**Set exercise**. Retype each of the records below word for word, keeping every line as it stands.

**Task inputs**.
----

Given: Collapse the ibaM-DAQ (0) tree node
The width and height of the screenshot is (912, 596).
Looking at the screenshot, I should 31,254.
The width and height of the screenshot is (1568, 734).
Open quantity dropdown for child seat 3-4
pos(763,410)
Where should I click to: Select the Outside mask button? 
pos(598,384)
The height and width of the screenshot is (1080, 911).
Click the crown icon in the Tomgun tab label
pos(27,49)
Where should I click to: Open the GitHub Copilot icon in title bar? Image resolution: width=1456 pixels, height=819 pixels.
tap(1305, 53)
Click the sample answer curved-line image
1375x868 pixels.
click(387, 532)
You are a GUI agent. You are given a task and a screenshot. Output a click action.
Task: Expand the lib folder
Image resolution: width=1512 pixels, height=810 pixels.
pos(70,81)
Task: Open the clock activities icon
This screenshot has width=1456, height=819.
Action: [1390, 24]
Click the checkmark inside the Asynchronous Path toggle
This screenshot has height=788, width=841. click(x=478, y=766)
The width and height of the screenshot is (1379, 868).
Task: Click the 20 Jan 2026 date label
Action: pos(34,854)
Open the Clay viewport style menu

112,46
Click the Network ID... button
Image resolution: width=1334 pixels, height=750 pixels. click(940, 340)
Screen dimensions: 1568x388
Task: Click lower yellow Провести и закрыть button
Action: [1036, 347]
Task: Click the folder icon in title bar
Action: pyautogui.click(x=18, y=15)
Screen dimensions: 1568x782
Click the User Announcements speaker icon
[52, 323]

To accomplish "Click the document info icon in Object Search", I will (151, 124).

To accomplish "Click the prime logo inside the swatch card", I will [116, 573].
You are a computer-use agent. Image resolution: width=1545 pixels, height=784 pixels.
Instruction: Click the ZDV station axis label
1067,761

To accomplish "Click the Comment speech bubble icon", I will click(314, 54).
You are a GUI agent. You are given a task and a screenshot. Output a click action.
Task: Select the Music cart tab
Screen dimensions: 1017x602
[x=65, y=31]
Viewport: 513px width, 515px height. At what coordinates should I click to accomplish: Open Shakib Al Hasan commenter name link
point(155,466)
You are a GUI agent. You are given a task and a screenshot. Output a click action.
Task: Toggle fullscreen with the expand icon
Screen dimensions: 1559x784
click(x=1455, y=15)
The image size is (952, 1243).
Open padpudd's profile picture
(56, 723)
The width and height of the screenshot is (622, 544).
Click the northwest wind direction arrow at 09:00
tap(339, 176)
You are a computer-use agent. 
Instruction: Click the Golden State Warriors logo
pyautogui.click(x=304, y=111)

----

**Worked answer**.
Given: Collapse the ibaM-DAQ (0) tree node
The width and height of the screenshot is (912, 596).
Looking at the screenshot, I should 31,254.
The width and height of the screenshot is (1568, 734).
Open quantity dropdown for child seat 3-4
pos(763,410)
Where should I click to: Select the Outside mask button? 
pos(598,384)
The height and width of the screenshot is (1080, 911).
Click the crown icon in the Tomgun tab label
pos(27,49)
Where should I click to: Open the GitHub Copilot icon in title bar? Image resolution: width=1456 pixels, height=819 pixels.
tap(1305, 53)
Click the sample answer curved-line image
1375x868 pixels.
click(387, 532)
You are a GUI agent. You are given a task and a screenshot. Output a click action.
Task: Expand the lib folder
Image resolution: width=1512 pixels, height=810 pixels.
pos(70,81)
Task: Open the clock activities icon
This screenshot has width=1456, height=819.
Action: [1390, 24]
Click the checkmark inside the Asynchronous Path toggle
This screenshot has height=788, width=841. click(x=478, y=766)
The width and height of the screenshot is (1379, 868).
Task: Click the 20 Jan 2026 date label
Action: pos(34,854)
Open the Clay viewport style menu

112,46
Click the Network ID... button
Image resolution: width=1334 pixels, height=750 pixels. click(940, 340)
Screen dimensions: 1568x388
Task: Click lower yellow Провести и закрыть button
Action: [1036, 347]
Task: Click the folder icon in title bar
Action: pyautogui.click(x=18, y=15)
Screen dimensions: 1568x782
Click the User Announcements speaker icon
[52, 323]

To accomplish "Click the document info icon in Object Search", I will (151, 124).

To accomplish "Click the prime logo inside the swatch card", I will [116, 573].
You are a computer-use agent. Image resolution: width=1545 pixels, height=784 pixels.
Instruction: Click the ZDV station axis label
1067,761

To accomplish "Click the Comment speech bubble icon", I will click(314, 54).
You are a GUI agent. You are given a task and a screenshot. Output a click action.
Task: Select the Music cart tab
Screen dimensions: 1017x602
[x=65, y=31]
Viewport: 513px width, 515px height. At what coordinates should I click to accomplish: Open Shakib Al Hasan commenter name link
point(155,466)
You are a GUI agent. You are given a task and a screenshot. Output a click action.
Task: Toggle fullscreen with the expand icon
Screen dimensions: 1559x784
click(x=1455, y=15)
The image size is (952, 1243).
Open padpudd's profile picture
(56, 723)
The width and height of the screenshot is (622, 544).
Click the northwest wind direction arrow at 09:00
tap(339, 176)
You are a computer-use agent. 
Instruction: Click the Golden State Warriors logo
pyautogui.click(x=304, y=111)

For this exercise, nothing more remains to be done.